At almost each step I need to remove duplicates which get generated. 

In [51]:
import pandas as pd
import numpy as np

import warnings
warnings.filterwarnings('ignore')

In [2]:
# reading in the csv file with the raw data
df = pd.read_csv('cmap_reduced.csv')

In [3]:
df.describe()

Unnamed: 0,target,indication
count,4508,2095
unique,2351,997
top,PTGS1|PTGS2,hypertension
freq,45,66


In [4]:
# Only interested in rows with both a target and indication- these are the links to compare with sentence co-occurence

df_reduced = pd.DataFrame(df[df['target'].notnull() & df['indication'].notnull()])
df_reduced.reset_index(inplace=True)
df_reduced.drop(columns=['index'], inplace=True)

In [5]:
# checking whether there are duplicates
sum(df_reduced.duplicated())

178

Dropping duplicates. Further along I need to do this again, as once I separate out both the target and indication there are more duplicates

In [6]:
df_clean = pd.DataFrame(df_reduced.drop_duplicates())

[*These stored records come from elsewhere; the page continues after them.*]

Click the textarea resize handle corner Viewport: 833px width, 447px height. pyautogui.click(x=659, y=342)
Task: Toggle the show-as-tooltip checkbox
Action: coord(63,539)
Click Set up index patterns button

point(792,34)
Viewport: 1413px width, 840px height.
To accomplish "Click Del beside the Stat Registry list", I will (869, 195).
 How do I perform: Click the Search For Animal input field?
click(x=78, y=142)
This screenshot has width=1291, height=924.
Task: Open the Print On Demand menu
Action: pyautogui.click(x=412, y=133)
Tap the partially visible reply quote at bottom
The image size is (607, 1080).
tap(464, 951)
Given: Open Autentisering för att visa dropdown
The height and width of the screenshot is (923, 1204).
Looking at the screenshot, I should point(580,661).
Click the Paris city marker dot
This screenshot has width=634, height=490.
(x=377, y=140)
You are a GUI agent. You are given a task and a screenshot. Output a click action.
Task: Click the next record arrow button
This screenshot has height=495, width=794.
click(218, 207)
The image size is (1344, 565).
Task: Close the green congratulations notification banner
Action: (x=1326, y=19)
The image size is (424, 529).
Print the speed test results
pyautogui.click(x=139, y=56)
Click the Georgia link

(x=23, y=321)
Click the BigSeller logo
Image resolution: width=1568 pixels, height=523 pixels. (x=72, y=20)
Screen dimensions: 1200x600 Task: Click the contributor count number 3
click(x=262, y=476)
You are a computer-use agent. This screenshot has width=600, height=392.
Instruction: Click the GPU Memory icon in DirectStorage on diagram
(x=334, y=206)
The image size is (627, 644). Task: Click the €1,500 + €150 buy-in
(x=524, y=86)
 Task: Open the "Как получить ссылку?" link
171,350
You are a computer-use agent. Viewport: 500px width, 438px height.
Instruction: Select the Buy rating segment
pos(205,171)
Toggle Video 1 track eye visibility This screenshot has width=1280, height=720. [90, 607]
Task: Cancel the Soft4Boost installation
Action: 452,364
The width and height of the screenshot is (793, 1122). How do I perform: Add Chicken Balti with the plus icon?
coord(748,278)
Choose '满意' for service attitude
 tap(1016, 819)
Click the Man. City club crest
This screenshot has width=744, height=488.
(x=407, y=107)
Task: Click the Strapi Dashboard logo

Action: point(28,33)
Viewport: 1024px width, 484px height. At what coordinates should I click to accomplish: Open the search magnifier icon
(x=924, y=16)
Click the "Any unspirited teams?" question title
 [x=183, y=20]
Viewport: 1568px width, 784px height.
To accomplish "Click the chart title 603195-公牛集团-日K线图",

### The following are two functions for separating out multiple targets within the same cell and multiple indications within the same cell, respectively.

The original data can have in a single row: t1|t2 i1|i2, and I want to separate that out to have 4 rows instead: t1 i1, t1 i2, t2 i1, t2 i2

In [7]:
# this function separates out the targets and creates a new row for each target with the corresponding indication
def split_target(df):
     
    for i in range(0,len(df)):       
        temp_targets = df['target'][i].split('|')       
        df['target'][i] = temp_targets[0]
        
        n = len(temp_targets)      
        if n>=2: # if there is more than one target in the row          
            for j in range(1,n):
                temp_row = [temp_targets[j], df['indication'][i]]
                df = pd.DataFrame(df.append({'target': temp_row[0], 'indication':temp_row[1]}, ignore_index=True))
            
    df.sort_values(['indication', 'target'], inplace=True)
    
    return df        

In [8]:
# this new function separates out the indications and creates a new row for each one with corresponding target
def split_indication(df):
     
    for i in range(0,len(df)):
        temp_ind = df['indication'][i].split('|')      
        df['indication'][i] = temp_ind[0]
    
        n = len(temp_ind) 
        if n>=2: # if there is more than one indication in the row  
            for j in range(1,n):
                temp_row = [df['target'][i], temp_ind[j]]
                df = pd.DataFrame(df.append({'target': temp_row[0], 'indication':temp_row[1]}, ignore_index=True))
            
    df.sort_values(['target', 'indication'], inplace=True)
    
    return df 

In [9]:
# target transformation
df1 = split_target(df_clean)
df1.reset_index(inplace=True)
df1.drop(columns=['index'], inplace=True)

In [11]:
# indication transformation
df2 = split_indication(df1)
df2.reset_index(inplace=True)
df2.drop(columns=['index'], inplace=True)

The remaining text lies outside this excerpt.